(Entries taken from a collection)

——————————

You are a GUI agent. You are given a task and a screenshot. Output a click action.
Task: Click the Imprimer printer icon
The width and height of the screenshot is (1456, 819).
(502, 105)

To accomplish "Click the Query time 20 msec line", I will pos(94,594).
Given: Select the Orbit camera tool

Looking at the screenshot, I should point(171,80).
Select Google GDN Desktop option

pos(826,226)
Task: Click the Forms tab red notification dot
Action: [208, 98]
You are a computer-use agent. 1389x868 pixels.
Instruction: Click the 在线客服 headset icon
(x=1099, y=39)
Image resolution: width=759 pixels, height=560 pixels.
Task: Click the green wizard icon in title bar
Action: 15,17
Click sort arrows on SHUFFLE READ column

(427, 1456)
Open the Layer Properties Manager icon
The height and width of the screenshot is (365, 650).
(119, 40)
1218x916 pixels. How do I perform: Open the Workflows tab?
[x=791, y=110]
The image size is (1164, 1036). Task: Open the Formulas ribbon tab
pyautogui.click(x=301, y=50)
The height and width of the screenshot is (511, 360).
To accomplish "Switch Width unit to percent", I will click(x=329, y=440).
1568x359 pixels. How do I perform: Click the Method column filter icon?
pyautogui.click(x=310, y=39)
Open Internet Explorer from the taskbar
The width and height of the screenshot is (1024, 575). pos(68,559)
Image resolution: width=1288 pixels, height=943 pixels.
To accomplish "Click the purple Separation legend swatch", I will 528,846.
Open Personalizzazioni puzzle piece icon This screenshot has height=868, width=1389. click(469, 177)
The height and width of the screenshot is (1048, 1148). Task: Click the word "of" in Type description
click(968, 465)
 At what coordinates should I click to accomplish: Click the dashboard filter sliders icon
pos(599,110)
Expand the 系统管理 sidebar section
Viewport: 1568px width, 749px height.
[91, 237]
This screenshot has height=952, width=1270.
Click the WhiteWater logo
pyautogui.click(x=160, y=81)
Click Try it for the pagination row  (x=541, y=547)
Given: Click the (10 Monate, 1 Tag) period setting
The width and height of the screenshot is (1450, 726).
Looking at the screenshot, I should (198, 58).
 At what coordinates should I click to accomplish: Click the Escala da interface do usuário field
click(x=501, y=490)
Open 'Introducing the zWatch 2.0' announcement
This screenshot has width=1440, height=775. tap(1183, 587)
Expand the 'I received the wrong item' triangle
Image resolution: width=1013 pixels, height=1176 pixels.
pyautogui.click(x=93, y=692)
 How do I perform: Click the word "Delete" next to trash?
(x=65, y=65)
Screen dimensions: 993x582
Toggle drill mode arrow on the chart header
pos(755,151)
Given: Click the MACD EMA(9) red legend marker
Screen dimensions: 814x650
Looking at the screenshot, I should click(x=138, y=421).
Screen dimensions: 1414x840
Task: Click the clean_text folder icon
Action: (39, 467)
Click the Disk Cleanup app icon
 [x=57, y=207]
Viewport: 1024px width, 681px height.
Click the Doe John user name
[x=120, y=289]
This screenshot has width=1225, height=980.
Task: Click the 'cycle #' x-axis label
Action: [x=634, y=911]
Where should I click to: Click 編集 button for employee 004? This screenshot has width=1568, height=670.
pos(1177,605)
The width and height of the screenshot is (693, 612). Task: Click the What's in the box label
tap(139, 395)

——————————

Retype the entries word for word.

* RESPONSE TO THE TASK *
You are a GUI agent. You are given a task and a screenshot. Output a click action.
Task: Click the Imprimer printer icon
The width and height of the screenshot is (1456, 819).
(502, 105)

To accomplish "Click the Query time 20 msec line", I will pos(94,594).
Given: Select the Orbit camera tool

Looking at the screenshot, I should point(171,80).
Select Google GDN Desktop option

pos(826,226)
Task: Click the Forms tab red notification dot
Action: [208, 98]
You are a computer-use agent. 1389x868 pixels.
Instruction: Click the 在线客服 headset icon
(x=1099, y=39)
Image resolution: width=759 pixels, height=560 pixels.
Task: Click the green wizard icon in title bar
Action: 15,17
Click sort arrows on SHUFFLE READ column

(427, 1456)
Open the Layer Properties Manager icon
The height and width of the screenshot is (365, 650).
(119, 40)
1218x916 pixels. How do I perform: Open the Workflows tab?
[x=791, y=110]
The image size is (1164, 1036). Task: Open the Formulas ribbon tab
pyautogui.click(x=301, y=50)
The height and width of the screenshot is (511, 360).
To accomplish "Switch Width unit to percent", I will click(x=329, y=440).
1568x359 pixels. How do I perform: Click the Method column filter icon?
pyautogui.click(x=310, y=39)
Open Internet Explorer from the taskbar
The width and height of the screenshot is (1024, 575). pos(68,559)
Image resolution: width=1288 pixels, height=943 pixels.
To accomplish "Click the purple Separation legend swatch", I will 528,846.
Open Personalizzazioni puzzle piece icon This screenshot has height=868, width=1389. click(469, 177)
The height and width of the screenshot is (1048, 1148). Task: Click the word "of" in Type description
click(968, 465)
 At what coordinates should I click to accomplish: Click the dashboard filter sliders icon
pos(599,110)
Expand the 系统管理 sidebar section
Viewport: 1568px width, 749px height.
[91, 237]
This screenshot has height=952, width=1270.
Click the WhiteWater logo
pyautogui.click(x=160, y=81)
Click Try it for the pagination row  (x=541, y=547)
Given: Click the (10 Monate, 1 Tag) period setting
The width and height of the screenshot is (1450, 726).
Looking at the screenshot, I should (198, 58).
 At what coordinates should I click to accomplish: Click the Escala da interface do usuário field
click(x=501, y=490)
Open 'Introducing the zWatch 2.0' announcement
This screenshot has width=1440, height=775. tap(1183, 587)
Expand the 'I received the wrong item' triangle
Image resolution: width=1013 pixels, height=1176 pixels.
pyautogui.click(x=93, y=692)
 How do I perform: Click the word "Delete" next to trash?
(x=65, y=65)
Screen dimensions: 993x582
Toggle drill mode arrow on the chart header
pos(755,151)
Given: Click the MACD EMA(9) red legend marker
Screen dimensions: 814x650
Looking at the screenshot, I should click(x=138, y=421).
Screen dimensions: 1414x840
Task: Click the clean_text folder icon
Action: (39, 467)
Click the Disk Cleanup app icon
 [x=57, y=207]
Viewport: 1024px width, 681px height.
Click the Doe John user name
[x=120, y=289]
This screenshot has width=1225, height=980.
Task: Click the 'cycle #' x-axis label
Action: [x=634, y=911]
Where should I click to: Click 編集 button for employee 004? This screenshot has width=1568, height=670.
pos(1177,605)
The width and height of the screenshot is (693, 612). Task: Click the What's in the box label
tap(139, 395)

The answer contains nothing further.